Saturday, November 7, 2015

Drone encounter


     Heading to the train Thursday afternoon, I noticed a white drone hovering about 15 feet above the center greenery of Wacker Drive, just south of Lake Street. A DJI Phantom drone, operated by a young man who toggled a joystick on a remote control box. 
     I shot a brief video of its flight. 
     Drones are buzzing around the public imagination, and not in a good way. Much in the news, and worrisome to people who assume they'll be peering through our windows and killing us randomly. Though as a student of the history of technology, if I know one thing, it is that every new advance is greeted as an unacceptable threat. As if we have this deep well of terror in our souls and grab out a handful to smear on every new thing that comes along. 
     Electric light, the telegraph, the telephone, TV, computers, all were the opening gong of doom.  Yet each was woven into the daily tapestry of our lives, no longer unacceptable, because each did change us, in ways great and small. What we didn't realize was, being changed, we were not the same people who fretted at their arrival. Even that most perilous of advances, nuclear energy, proved tamable in the long run, or at least didn't kill us all, as we once expected, and not without good reason.
        Right now drones are little more than expensive toys. The drone I saw costs about $1,000. I know that'll change, and soon. I can't imagine the air will someday be thick of them, hurrying on their business. But then I couldn't imagine we'd all carry cell phones either. 
      I know this. Yet every time I hear about Amazon wanting to deliver packages by drone, I still think, "Huh? How is that going to work?" A drone is going to take off from the roof of an enormous facility in Des Plaines, motor over to my place, to drop off a book?  That can't be. They still seem like their cousins, jet packs, as one of the will-0-the-wisps of the future that we pine for but never achieve. They'll be good for taking arial shots of real estate and not much else.
     Said the guy who hasn't ordered a ride on Uber yet.
     When the young man brought his drone down, I asked him what it was for.

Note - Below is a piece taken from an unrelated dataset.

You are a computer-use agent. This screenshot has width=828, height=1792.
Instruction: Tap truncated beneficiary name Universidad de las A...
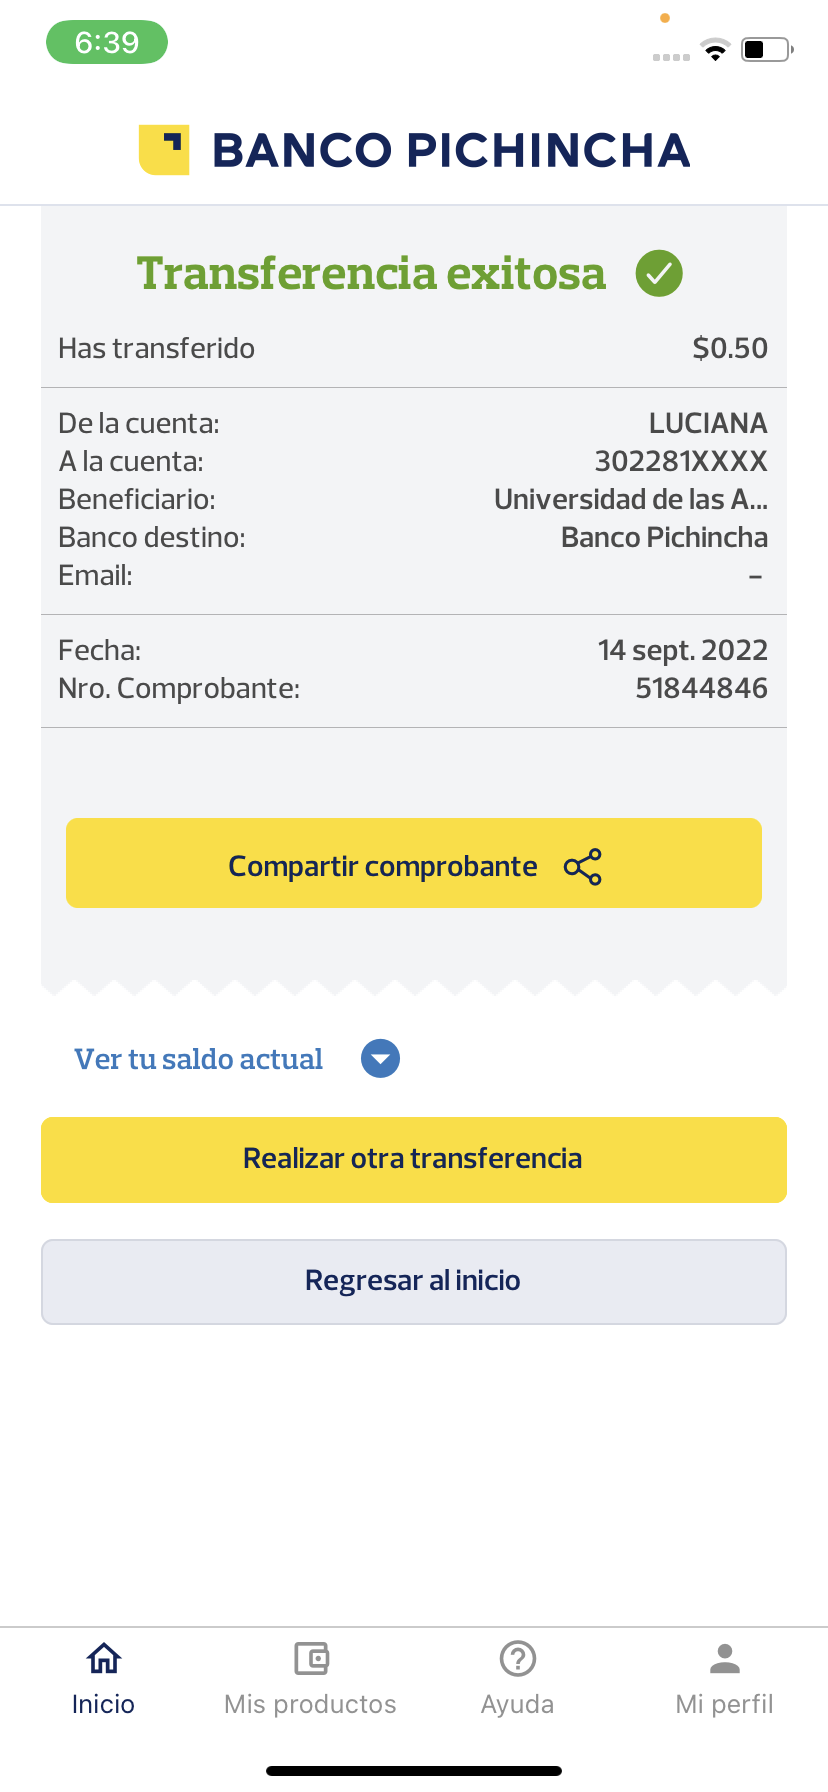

School perhaps?
     "We're doing a project right now, for something called Radpat," he said. I should have quizzed him more, but I had a train to catch, so thanked him and hurried to Union Station, assuming I'd be able to figure out what "Radpat" was. 
     All I could find is a project measuring background radiation, which makes sense, I suppose. That might be something a drone could be helpful with, though I'm not sure how. Maybe he meant "Radpad," a service for finding apartments. That could work too. 
     Anyway, Nov. 5, 2015 I saw my first drone hovering above Chicago. I figure, I might as well make a note of it, to look back on when they crowd the sky like migrating geese.